Searching for an invention that will answer the real
A film by the director and actor from Nazareth, Shady Srour, was screened a few months ago in Israeli cinemas after participating in many international festivals. The film describes, in a humorous and delicate manner, the complexity of the life of a young Palestinian Arab couple from the city of Nazareth, what they encounter inside the city, full of violence and existential fights, and within Israeli society in general, which is saturated with trends of segregation and polarization on a national basis among the Arab and the Jewish population.
The couple, Adam and Lamia, face the fears and dilemmas that pregnancy awaken in relation to their first baby. Adam, a junior businessman, has not yet established his professional future, worried and afraid that he will not be able to finance the life of the infant to be. Lamia, a social worker with a social consciousness and feminist, suffers during pregnancy from anxiety attacks that arise around her fear of the cruelty of the environment and the world into which the baby will be born in. This drama takes place in parallel to the coping of Adam’s father with cancer and his approaching death. Aware of his condition, in the hospital the father leaves in Adam’s hands the keys of the tourist shop of holy water, from which he made a living and supported his family. This workshop represents “all the property he can provide to his son.”
Adam, a graduate of the business administration program, gets the brilliant idea of selling “holy air” to tourists in the same bottle of the “father”. He offers the air he gets for free from the holy site of Mount Precipice in Nazareth. The idea of bringing the product onto the market has encountered difficulties because of the dominationof the clerics and the black-market people in the field of tourism in the city and their war against him and his product.
The film is set at the time of the pope’s visit to the city, a visit that is supposed to bring an increased number of pilgrims to the city. Adam persists and endeavors to promote his product, which seems to be a promising and financially profitable tourist attraction.He gathers all his talent and manages to make a deal through his various connections, both with the heads of the Church, the leaders of the black market, and the minister in charge of the Israeli Ministry of Tourism. He manages to make the project profitable for these three factors that control the economy of the market, and solicits their partnership and support in the entry of the product into the market and travel packages of the pilgrims to Israel.
At the party to celebrate the launch of the product on the market, and during his speech presenting his product as a spiritual concept, based on values such as “unity, brotherhood” and many signifiers of beautiful ideals, there is a deafening sound of siren and a noise of a fighter jet experienced as real, shaking the earth and the attendees struggling for their lives. The bottles crash and the project collapses. In the scene following the film, Adam’s father breathes his last in the hospital. Adam decides to close the workshop, offers it for sale and leaves it, to look after a new way.

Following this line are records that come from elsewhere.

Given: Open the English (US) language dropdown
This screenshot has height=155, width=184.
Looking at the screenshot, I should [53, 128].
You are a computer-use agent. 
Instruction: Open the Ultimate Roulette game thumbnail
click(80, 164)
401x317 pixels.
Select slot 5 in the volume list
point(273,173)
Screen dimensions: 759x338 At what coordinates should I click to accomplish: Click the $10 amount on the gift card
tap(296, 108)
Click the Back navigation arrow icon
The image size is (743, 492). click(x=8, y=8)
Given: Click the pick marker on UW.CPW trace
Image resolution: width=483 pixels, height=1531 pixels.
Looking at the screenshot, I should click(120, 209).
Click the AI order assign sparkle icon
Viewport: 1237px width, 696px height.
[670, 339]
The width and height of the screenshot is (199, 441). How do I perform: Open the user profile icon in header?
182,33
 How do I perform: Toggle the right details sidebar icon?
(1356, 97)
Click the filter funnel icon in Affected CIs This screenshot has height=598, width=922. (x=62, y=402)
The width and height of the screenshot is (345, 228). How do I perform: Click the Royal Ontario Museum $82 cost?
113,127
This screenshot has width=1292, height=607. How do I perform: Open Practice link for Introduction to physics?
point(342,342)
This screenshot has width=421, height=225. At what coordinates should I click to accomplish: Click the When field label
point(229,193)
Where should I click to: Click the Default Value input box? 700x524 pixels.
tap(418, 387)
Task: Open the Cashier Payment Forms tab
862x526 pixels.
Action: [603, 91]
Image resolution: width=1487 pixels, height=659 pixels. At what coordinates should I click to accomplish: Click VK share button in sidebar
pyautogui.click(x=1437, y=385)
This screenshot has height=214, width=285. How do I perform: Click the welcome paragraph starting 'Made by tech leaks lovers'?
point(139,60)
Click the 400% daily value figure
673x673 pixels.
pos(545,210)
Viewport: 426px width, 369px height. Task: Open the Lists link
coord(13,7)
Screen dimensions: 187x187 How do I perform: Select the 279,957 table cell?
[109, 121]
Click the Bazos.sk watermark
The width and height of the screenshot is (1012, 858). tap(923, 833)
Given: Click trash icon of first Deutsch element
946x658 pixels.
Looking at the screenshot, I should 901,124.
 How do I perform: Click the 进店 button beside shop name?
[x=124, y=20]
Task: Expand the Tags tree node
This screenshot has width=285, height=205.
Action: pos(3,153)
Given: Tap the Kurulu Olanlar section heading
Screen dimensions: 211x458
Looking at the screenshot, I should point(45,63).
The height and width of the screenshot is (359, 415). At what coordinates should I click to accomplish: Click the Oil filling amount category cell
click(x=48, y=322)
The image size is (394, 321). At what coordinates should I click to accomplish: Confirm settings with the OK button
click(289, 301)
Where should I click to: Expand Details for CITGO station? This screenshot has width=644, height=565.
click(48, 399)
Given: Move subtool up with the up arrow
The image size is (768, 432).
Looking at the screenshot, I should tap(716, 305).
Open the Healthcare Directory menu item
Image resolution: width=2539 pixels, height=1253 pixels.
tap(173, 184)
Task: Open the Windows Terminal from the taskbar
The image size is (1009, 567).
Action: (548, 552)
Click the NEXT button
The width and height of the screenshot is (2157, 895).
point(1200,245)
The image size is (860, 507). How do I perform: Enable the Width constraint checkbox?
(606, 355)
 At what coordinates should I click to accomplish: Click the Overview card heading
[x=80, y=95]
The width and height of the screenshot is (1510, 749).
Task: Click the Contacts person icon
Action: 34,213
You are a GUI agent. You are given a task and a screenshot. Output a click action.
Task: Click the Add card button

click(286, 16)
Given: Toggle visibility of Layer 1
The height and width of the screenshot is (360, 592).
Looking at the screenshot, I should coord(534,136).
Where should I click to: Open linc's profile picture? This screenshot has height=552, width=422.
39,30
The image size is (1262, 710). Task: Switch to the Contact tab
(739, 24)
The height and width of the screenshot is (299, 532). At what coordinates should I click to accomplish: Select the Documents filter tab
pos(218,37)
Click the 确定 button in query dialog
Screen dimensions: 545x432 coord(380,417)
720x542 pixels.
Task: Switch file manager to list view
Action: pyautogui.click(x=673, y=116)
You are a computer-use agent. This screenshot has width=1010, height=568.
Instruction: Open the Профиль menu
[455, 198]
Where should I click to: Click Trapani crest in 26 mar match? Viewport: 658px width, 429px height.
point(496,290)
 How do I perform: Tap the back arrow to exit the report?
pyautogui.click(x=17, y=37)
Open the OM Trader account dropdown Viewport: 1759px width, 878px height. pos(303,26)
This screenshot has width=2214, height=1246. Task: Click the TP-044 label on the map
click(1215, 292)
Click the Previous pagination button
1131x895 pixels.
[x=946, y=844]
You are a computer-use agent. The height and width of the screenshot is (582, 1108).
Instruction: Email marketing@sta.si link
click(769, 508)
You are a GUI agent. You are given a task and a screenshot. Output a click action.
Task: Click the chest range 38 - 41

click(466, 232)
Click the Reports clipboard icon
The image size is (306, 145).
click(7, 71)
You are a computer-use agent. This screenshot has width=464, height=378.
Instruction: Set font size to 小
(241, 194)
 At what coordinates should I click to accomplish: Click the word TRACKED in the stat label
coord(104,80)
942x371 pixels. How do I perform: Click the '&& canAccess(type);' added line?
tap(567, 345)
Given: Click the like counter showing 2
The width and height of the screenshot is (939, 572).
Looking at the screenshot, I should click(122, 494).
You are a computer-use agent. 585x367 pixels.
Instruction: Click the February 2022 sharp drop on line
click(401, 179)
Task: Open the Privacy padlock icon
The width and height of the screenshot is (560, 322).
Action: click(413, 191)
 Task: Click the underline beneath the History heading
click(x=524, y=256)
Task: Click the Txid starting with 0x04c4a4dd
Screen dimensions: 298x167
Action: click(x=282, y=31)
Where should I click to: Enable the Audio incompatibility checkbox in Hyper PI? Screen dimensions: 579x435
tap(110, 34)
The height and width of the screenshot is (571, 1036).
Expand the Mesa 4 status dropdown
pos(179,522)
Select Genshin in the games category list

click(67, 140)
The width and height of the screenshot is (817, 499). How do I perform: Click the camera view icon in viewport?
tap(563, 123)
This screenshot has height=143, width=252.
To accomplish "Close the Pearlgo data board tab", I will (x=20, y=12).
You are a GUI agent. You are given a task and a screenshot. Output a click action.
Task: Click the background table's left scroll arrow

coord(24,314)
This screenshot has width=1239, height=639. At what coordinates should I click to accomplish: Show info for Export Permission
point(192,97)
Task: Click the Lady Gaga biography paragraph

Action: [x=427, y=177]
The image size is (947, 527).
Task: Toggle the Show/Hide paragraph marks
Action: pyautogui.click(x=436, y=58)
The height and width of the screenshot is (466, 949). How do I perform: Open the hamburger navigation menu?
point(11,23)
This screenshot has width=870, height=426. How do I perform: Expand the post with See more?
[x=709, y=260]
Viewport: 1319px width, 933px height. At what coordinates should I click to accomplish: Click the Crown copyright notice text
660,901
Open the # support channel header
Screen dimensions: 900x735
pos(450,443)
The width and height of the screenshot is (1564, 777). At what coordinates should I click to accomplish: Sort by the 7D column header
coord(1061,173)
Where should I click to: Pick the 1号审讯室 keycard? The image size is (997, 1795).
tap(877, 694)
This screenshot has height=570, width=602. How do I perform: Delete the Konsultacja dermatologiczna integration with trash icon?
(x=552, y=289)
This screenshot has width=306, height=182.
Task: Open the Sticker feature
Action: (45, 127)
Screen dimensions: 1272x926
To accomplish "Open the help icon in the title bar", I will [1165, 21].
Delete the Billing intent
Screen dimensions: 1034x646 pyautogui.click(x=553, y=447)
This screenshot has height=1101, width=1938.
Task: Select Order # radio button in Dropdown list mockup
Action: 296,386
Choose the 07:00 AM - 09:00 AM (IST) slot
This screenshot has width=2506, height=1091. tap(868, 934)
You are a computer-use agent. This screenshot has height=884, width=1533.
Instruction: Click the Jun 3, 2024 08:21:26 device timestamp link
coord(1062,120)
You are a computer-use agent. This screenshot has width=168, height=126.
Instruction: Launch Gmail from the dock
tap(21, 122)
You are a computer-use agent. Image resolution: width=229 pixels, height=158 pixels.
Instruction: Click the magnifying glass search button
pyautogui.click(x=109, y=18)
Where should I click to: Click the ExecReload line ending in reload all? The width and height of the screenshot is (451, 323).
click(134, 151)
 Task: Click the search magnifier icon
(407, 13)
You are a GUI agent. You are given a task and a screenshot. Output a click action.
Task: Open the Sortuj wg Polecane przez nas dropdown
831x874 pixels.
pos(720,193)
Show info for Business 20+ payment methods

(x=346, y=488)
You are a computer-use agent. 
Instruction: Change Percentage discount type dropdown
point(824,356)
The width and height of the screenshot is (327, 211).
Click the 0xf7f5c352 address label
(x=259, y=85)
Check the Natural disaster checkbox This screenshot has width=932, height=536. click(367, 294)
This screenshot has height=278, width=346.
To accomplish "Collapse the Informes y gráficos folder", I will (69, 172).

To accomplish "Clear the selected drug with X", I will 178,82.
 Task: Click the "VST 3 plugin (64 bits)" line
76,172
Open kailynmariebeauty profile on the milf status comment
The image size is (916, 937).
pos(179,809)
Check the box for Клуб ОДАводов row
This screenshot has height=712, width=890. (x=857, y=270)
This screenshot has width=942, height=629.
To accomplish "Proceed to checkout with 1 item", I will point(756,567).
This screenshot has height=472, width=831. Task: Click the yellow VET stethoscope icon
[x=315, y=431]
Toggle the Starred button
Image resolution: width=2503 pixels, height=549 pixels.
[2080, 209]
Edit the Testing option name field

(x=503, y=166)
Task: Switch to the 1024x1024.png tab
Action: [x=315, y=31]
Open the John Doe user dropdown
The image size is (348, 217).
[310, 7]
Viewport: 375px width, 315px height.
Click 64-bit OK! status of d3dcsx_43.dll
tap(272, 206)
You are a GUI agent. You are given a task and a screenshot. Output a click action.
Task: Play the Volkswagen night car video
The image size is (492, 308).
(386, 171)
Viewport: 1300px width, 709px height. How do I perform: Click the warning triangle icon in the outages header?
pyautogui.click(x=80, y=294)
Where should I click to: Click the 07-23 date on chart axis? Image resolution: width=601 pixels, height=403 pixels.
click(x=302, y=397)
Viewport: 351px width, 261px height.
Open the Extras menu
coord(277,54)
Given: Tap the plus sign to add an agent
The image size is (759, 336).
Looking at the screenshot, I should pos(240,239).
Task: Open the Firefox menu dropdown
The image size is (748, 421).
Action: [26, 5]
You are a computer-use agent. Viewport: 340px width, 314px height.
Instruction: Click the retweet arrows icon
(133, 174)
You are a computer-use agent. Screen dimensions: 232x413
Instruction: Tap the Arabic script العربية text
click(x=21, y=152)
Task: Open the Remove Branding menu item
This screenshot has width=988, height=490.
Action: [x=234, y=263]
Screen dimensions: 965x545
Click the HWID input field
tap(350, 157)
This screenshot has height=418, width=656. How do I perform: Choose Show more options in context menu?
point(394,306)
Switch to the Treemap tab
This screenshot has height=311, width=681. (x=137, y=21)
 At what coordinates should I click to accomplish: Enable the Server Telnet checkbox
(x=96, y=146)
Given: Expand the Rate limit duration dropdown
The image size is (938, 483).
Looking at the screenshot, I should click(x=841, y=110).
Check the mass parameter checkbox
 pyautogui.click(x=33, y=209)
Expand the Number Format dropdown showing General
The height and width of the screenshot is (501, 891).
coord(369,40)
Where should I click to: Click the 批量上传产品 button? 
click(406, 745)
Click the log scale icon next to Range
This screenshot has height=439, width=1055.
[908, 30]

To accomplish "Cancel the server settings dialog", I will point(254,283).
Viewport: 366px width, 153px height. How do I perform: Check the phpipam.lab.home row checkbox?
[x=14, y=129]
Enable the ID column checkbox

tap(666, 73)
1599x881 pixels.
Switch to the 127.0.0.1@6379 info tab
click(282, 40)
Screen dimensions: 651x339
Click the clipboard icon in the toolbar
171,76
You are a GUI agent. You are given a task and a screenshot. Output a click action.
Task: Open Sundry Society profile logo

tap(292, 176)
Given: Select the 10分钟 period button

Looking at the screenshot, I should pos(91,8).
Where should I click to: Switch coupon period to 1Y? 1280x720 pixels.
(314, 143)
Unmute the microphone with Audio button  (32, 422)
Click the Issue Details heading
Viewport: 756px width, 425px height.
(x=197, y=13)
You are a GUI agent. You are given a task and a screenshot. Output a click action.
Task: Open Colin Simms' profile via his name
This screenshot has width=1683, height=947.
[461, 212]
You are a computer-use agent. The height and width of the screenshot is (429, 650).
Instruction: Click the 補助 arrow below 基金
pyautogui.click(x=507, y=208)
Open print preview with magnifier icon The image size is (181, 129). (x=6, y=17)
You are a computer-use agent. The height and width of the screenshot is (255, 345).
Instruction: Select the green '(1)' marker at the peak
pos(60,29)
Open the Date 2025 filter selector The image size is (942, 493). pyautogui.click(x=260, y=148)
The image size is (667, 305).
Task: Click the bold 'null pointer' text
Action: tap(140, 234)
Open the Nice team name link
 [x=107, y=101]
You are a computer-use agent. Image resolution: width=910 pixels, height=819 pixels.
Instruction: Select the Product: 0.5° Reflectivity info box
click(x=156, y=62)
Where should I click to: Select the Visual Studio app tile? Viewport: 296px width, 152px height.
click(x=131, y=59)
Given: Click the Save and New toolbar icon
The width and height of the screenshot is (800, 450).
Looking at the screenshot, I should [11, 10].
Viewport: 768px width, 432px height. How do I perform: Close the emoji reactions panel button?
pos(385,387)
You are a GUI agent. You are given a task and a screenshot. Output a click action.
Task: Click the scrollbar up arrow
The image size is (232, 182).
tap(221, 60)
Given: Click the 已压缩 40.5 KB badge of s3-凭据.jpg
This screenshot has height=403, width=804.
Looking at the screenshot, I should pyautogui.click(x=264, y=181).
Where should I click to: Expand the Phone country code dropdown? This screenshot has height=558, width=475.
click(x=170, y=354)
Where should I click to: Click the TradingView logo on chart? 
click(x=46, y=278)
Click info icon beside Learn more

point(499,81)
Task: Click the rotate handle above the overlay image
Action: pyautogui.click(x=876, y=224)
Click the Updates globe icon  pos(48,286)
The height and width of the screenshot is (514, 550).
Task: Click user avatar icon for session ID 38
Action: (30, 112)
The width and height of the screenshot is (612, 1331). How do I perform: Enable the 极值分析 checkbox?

Beyond the various aspects that this film approaches, this is a film about the ineffectiveness of the name of the father and its failure to meet the challenge of encountering and dealing with the real of life in the local space. It can be said that it points to the need to turn to a new channel in order to respond to this real, a way of invention that deviates from the name of the father. The same name of the father that can even be claimed as nourishing the return of the real in the present circumstances.
Bravo Shady Srour, Bravo to the wonderful team of actors and professionals who produced this piece of art.